Figure 13 Final aspect of the cemented restorations.

Figure 14 Final aspect of the cemented restorations.

Discussion

In the present article, a clinical sequence of esthetic rehabilitation of the anterior sector was reported, using all-ceramic restorations, individualized and planned in order to achieve the highest possible esthetic result. Due to the differences in thickness of both restorations, a double cementation strategy was chosen, whereby the crown of tooth 21 would simulate a preparation for a ceramic veneer identical to that of tooth 11, which would subsequently be cemented using the same light-curing cement, thus enabling a uniformity of the final color of the restorations.

The success rate of indirect restorations, such as veneers, fixed crowns, and partial restorations depends on correct planning, broad technical and theoretical knowledge, and adequate prosthetic preparation, thus achieving the ideal characteristics for each type of work.

Therefore, aesthetics is a highly relevant factor in anterior rehabilitation of the maxilla and should be taken into consideration when choosing the cement, since ideally these should not interfere with the optical properties of fixed crowns. Therefore, light-cured resin cements are widely used by professionals for their color stability characteristics in the final restoration product. However, they are expensive, require a critical handling technique, require absolute isolation during cementation, and are difficult to remove excess material, especially in proximal areas.
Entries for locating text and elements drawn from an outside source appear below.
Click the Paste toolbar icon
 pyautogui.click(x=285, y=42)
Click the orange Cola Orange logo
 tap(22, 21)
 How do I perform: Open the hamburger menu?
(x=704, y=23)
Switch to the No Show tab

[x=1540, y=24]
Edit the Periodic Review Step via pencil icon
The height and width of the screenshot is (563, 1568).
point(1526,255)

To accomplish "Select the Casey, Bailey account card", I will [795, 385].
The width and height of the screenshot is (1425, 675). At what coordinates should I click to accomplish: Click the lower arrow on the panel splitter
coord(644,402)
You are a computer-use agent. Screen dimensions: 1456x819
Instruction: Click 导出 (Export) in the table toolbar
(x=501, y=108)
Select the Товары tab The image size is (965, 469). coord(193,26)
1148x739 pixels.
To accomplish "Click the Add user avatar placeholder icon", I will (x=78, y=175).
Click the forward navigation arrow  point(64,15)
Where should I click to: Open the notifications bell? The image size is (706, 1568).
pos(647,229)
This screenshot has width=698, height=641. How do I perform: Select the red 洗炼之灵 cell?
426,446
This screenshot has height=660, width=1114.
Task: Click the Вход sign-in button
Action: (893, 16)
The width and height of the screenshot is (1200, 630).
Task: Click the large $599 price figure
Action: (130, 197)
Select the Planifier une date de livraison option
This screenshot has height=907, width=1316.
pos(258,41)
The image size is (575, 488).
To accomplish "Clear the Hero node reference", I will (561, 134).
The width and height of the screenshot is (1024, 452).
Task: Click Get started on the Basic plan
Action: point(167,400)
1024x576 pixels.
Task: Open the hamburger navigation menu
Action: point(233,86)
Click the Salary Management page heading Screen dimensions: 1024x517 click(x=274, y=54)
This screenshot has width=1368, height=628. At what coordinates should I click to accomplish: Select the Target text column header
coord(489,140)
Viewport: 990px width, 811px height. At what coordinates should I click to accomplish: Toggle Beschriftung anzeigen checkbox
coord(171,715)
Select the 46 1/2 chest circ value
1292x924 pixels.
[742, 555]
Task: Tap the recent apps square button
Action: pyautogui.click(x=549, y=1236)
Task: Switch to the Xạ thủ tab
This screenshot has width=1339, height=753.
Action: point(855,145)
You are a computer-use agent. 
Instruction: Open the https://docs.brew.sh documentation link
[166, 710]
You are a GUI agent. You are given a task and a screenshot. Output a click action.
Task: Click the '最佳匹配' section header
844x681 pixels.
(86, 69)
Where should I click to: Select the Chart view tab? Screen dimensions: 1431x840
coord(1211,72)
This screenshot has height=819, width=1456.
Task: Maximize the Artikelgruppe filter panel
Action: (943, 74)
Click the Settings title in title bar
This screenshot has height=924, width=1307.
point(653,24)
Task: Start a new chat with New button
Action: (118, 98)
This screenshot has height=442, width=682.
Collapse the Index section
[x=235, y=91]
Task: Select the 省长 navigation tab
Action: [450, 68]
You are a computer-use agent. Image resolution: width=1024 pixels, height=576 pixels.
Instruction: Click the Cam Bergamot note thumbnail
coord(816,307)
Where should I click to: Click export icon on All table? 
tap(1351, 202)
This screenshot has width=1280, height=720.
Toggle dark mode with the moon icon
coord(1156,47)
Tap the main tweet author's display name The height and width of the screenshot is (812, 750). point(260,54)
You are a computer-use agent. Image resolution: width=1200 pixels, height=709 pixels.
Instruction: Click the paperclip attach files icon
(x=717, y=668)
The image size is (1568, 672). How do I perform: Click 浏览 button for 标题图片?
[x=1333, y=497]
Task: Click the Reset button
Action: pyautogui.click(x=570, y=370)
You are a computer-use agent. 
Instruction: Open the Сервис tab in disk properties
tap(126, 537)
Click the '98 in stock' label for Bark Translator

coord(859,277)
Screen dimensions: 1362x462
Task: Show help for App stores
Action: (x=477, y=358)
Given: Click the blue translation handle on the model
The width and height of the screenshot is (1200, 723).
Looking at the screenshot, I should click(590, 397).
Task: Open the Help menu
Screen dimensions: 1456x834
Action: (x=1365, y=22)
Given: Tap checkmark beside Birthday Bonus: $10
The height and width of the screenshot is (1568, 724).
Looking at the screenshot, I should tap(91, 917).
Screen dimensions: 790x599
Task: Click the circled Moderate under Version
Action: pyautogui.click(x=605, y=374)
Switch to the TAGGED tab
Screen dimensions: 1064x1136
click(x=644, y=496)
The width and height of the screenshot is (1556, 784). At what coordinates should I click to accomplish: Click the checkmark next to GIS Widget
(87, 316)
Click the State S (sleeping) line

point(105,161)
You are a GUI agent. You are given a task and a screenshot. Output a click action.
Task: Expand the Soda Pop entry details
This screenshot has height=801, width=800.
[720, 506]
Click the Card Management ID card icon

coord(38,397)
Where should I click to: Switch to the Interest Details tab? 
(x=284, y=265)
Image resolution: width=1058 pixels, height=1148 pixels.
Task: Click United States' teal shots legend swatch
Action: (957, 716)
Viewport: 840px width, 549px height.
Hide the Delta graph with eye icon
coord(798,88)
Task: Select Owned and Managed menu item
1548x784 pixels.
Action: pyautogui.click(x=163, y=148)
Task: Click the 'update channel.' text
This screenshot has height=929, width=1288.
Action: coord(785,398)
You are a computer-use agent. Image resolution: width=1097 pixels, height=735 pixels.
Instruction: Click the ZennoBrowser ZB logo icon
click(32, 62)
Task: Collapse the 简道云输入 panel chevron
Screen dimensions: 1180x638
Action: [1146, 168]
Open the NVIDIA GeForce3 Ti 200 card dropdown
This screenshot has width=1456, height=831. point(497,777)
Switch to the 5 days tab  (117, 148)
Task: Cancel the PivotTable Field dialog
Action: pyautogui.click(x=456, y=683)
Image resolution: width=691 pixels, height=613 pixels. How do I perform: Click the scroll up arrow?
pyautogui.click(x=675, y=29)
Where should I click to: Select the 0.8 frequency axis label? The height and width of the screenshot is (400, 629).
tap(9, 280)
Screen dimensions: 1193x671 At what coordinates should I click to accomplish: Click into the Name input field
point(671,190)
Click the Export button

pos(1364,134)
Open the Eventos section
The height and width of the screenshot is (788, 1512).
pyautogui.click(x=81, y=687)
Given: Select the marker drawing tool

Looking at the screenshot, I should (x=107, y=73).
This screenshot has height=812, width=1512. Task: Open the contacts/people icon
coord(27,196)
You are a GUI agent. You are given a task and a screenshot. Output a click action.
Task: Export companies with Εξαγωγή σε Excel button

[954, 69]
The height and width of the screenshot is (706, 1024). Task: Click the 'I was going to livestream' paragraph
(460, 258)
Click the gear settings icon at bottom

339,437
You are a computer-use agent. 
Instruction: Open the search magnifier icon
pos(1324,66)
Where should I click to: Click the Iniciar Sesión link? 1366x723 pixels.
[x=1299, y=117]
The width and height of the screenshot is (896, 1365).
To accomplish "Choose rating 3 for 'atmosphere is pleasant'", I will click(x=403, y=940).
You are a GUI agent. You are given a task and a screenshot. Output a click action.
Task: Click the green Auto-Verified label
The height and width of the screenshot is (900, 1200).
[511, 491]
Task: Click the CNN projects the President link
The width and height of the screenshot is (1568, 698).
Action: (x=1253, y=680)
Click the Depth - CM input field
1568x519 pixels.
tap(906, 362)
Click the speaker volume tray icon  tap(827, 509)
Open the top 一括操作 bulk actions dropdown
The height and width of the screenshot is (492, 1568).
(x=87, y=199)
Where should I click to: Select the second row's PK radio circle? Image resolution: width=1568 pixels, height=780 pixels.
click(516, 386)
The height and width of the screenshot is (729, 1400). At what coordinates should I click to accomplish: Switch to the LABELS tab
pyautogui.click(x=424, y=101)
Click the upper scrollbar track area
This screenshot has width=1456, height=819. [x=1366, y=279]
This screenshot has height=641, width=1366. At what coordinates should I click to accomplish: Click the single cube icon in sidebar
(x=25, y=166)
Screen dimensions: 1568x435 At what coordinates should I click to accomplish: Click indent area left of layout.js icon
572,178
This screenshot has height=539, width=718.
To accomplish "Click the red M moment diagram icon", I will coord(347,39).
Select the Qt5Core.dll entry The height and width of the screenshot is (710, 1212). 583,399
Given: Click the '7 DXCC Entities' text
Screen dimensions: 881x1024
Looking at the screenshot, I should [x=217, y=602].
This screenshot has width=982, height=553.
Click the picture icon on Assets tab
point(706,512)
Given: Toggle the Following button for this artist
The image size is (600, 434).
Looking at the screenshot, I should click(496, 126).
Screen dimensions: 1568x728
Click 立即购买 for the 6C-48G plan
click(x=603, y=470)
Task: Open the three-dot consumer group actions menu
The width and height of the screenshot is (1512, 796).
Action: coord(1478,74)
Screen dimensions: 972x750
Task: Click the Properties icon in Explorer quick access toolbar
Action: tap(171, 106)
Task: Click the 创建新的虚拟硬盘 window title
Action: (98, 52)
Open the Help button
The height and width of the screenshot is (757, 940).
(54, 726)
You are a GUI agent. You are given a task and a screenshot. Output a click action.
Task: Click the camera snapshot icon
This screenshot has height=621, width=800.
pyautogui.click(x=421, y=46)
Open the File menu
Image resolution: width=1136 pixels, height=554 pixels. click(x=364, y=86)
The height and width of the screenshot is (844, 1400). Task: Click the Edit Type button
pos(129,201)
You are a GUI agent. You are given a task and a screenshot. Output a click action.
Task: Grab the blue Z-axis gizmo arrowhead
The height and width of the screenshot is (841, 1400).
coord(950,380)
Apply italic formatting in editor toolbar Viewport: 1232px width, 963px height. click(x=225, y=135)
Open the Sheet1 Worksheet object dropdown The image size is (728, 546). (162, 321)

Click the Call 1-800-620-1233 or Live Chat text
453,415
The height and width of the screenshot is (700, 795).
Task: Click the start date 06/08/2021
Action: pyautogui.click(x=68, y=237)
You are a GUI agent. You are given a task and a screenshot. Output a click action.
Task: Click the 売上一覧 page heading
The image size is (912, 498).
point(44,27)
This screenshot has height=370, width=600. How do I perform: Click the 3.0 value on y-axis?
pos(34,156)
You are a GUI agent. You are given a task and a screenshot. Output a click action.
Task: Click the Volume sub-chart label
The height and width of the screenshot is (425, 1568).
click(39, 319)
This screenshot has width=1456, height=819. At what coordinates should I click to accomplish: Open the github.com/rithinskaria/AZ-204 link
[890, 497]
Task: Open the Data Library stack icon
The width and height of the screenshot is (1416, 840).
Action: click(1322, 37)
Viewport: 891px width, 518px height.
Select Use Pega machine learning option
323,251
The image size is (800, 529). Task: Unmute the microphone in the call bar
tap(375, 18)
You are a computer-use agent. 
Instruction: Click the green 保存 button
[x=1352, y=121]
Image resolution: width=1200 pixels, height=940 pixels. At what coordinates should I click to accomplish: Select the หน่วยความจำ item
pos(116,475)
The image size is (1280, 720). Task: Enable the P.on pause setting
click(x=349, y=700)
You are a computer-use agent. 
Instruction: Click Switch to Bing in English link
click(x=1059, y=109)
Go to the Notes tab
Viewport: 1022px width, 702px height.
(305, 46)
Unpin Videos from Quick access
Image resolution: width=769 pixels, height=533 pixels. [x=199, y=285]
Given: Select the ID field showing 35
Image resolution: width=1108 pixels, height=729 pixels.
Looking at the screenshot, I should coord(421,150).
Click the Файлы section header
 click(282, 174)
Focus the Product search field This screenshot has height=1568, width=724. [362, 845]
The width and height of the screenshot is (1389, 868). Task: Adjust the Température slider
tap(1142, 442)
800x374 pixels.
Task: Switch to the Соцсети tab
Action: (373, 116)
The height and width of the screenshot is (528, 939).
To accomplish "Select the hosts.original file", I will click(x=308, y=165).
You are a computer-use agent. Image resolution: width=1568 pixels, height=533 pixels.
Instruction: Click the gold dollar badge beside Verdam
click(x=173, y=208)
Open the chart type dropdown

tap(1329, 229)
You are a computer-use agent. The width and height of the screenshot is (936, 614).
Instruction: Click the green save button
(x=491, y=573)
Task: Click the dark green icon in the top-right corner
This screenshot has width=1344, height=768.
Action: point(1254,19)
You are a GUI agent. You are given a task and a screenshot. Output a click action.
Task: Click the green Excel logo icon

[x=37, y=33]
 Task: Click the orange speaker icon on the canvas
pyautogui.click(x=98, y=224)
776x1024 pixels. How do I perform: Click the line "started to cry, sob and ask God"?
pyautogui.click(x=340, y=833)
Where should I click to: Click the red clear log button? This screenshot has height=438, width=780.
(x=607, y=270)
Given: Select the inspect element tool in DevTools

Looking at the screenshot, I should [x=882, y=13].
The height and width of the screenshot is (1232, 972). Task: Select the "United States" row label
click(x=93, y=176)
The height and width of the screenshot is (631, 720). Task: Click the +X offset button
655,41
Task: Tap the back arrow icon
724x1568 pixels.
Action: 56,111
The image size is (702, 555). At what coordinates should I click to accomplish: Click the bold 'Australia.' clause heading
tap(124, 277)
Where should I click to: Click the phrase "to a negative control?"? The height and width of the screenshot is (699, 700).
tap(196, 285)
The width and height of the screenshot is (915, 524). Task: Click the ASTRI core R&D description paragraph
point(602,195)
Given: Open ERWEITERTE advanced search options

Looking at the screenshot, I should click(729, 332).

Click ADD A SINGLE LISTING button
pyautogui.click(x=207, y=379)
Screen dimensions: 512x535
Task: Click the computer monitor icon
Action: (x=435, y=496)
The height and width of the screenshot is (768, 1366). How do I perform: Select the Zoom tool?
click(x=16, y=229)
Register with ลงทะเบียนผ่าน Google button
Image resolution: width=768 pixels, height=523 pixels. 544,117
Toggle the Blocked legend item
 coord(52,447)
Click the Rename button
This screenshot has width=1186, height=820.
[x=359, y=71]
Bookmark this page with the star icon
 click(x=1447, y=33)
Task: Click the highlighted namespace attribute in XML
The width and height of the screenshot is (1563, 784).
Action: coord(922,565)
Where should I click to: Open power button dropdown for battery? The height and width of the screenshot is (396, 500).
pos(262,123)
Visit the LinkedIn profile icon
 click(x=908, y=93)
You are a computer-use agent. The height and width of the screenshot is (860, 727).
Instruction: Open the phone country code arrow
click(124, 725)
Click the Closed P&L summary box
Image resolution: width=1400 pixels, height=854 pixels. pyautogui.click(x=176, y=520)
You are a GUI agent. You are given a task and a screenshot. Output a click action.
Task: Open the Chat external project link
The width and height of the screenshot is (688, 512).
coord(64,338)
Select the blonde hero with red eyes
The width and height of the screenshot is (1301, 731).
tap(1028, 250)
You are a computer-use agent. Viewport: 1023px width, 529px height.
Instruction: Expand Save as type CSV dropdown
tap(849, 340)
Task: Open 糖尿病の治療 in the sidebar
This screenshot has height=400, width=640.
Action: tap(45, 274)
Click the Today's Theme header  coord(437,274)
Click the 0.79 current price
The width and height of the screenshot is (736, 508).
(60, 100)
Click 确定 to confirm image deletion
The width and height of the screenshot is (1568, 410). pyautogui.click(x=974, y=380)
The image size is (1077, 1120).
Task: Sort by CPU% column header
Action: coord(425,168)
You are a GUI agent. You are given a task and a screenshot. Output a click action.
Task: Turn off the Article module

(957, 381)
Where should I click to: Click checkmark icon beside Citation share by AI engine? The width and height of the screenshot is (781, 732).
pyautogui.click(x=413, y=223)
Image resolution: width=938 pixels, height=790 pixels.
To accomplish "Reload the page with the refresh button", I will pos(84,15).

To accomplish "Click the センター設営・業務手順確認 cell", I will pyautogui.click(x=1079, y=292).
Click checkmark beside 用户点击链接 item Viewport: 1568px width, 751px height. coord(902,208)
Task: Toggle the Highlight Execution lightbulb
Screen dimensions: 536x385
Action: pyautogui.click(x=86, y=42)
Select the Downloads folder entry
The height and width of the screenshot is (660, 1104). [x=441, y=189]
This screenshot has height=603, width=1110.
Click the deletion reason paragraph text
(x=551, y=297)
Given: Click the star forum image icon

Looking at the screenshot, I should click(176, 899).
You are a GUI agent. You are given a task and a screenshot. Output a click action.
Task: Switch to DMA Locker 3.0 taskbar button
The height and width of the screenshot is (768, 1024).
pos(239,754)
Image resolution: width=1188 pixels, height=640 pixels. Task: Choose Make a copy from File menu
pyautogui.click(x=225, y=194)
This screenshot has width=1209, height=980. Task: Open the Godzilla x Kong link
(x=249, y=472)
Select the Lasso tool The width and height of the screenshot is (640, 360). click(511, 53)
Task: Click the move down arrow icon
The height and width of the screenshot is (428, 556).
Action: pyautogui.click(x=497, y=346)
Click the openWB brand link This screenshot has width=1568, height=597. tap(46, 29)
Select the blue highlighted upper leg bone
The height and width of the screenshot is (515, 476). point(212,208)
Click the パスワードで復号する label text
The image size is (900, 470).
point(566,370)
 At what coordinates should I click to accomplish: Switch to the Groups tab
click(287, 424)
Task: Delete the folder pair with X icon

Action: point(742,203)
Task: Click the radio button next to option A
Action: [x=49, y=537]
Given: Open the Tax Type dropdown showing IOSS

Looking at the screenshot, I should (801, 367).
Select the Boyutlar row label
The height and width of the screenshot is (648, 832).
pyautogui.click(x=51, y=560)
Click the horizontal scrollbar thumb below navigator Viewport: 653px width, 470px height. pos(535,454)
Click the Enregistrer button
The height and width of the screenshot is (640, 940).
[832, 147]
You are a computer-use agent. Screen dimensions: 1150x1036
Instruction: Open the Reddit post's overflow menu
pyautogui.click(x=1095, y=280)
The composition of most resin cements is similar to that of composite resins for restoration (resin matrix with inorganic fillers treated with silane). Therefore, the final result of the color of the restorations depends on some factors such as the color of the substrate and the cement to be used. The selection of these cements should be determined by the clinical conditions of each case, the physical properties of the indirect restorative material, and the physical and biological characteristics of the cementing material, such as: adhesiveness, solubility, strength and biocompatibility. An additional desirable characteristic of a dental cement is that it should have a film thickness that provides satisfactory adaptation between the tooth and restoration surfaces. They must also have adequate marginal sealing, high tensile and compressive strength, adequate setting and working times, be radiopaque and have good optical properties.7

Furthermore, it is worth mentioning that some factors may directly interfere with the final appearance of indirect restorations. Therefore, aesthetics should be taken into consideration when choosing the cementing agent, as it should not interfere with the optical properties demonstrated by ceramic and glass polymer restorative materials. The shade stability of resin cements is another important factor, and for this reason, many professionals prefer to use light-cured cementation systems for veneers and pure crowns on anterior teeth, as these present greater shade stability.

In this context, the dual cementation protocol allows for a better esthetic integration of the restorations, as well as a reduction in the number of corrections by the laboratory, and the simultaneous fabrication of veneers, ensuring an adequate shade and shape.5 So we can state that the dual cementation protocol is a viable alternative when we have ceramic restorations that have different thicknesses, and that may have a final color change due to differences in light reflection of the materials.

Conclusion

The final cementation of each prosthetic rehabilitation is interfered by the choice of each material, and the wrong choice jeopardizes the clinical success of the rehabilitation. Given the diversity of cementing agents in the dental market, it is important that the dentist has a broad scientific knowledge to know which cement to use in each prosthetic restoration, as well as practical knowledge to know which technique to use and obtain a satisfactory result approved by the patient.

The dual cementation protocol in ceramic crowns is a viable means of achieving aesthetics in cases where the professional has the challenge of working with different substrate colors and thicknesses of ceramic restorations, thus being able to achieve greater uniformity through equalization of the useful cement.

Acknowledgments

None.

Conflicts of interest

Authors declare that there is no conflict of interest.